» PROBLEM DESCRIPTION
Type the listing below out again exactly. No images.

» DATASET ENTRIES
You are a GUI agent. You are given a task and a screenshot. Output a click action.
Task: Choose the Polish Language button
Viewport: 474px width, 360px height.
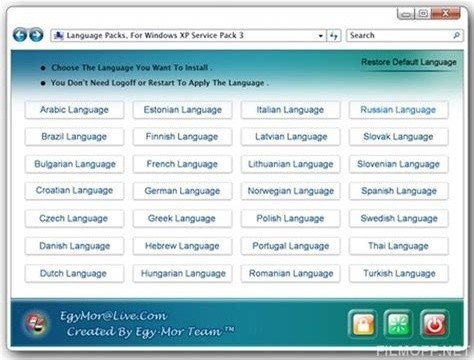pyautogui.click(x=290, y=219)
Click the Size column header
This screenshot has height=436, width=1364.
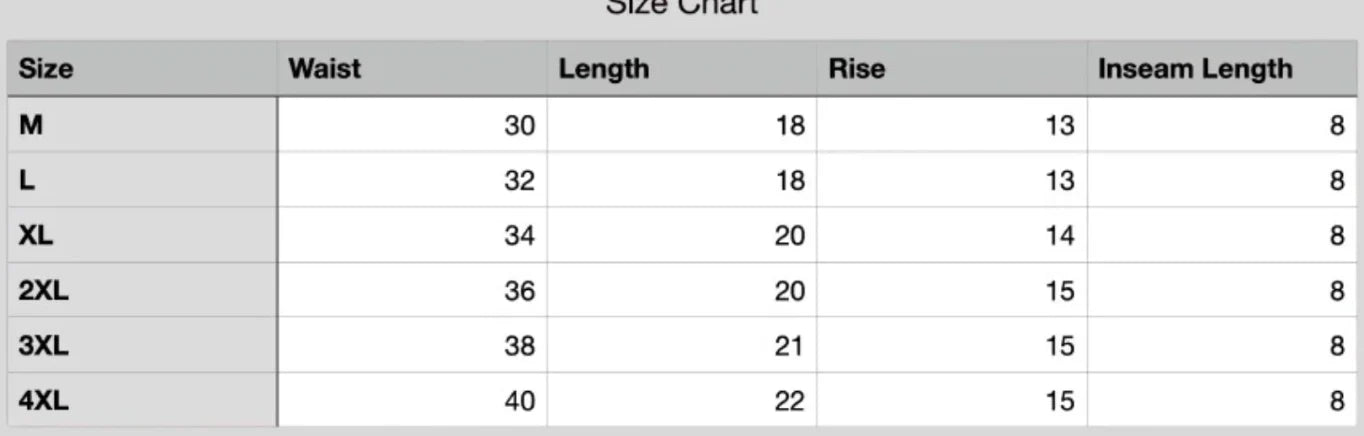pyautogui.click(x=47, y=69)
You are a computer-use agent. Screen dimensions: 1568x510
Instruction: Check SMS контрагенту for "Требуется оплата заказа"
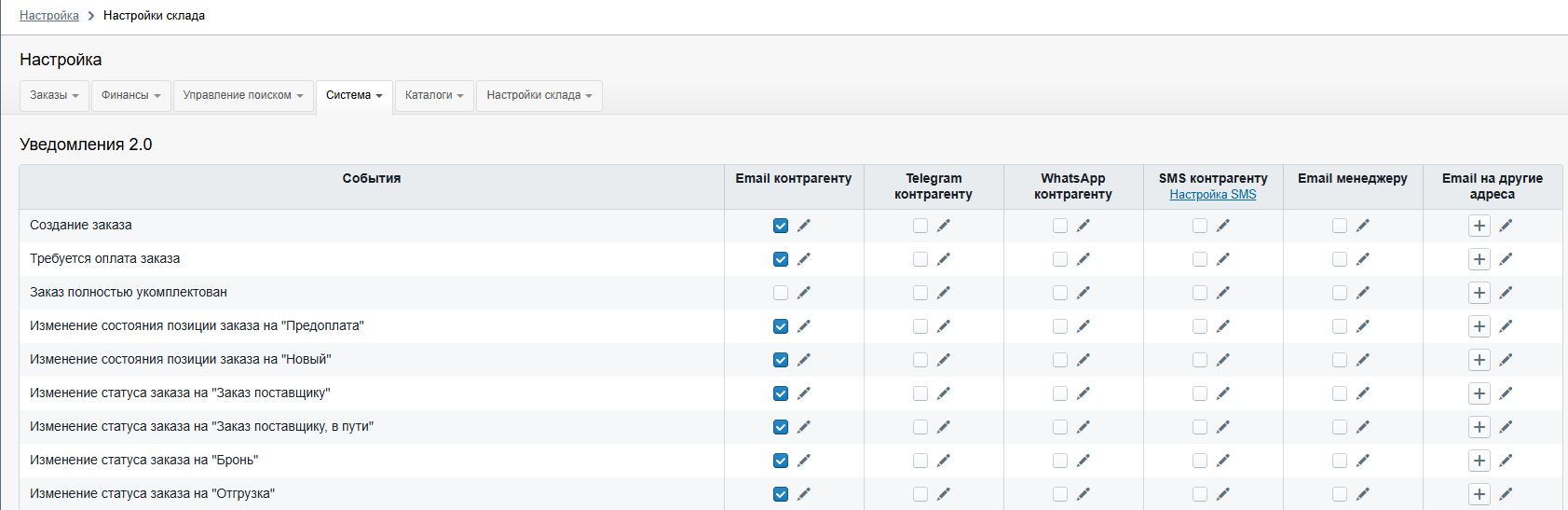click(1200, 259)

» ANSWER FOR THIS EXERCISE
You are a GUI agent. You are given a task and a screenshot. Output a click action.
Task: Choose the Polish Language button
Viewport: 474px width, 360px height.
pyautogui.click(x=290, y=219)
Click the Size column header
This screenshot has height=436, width=1364.
pyautogui.click(x=47, y=69)
You are a computer-use agent. Screen dimensions: 1568x510
Instruction: Check SMS контрагенту for "Требуется оплата заказа"
click(1200, 259)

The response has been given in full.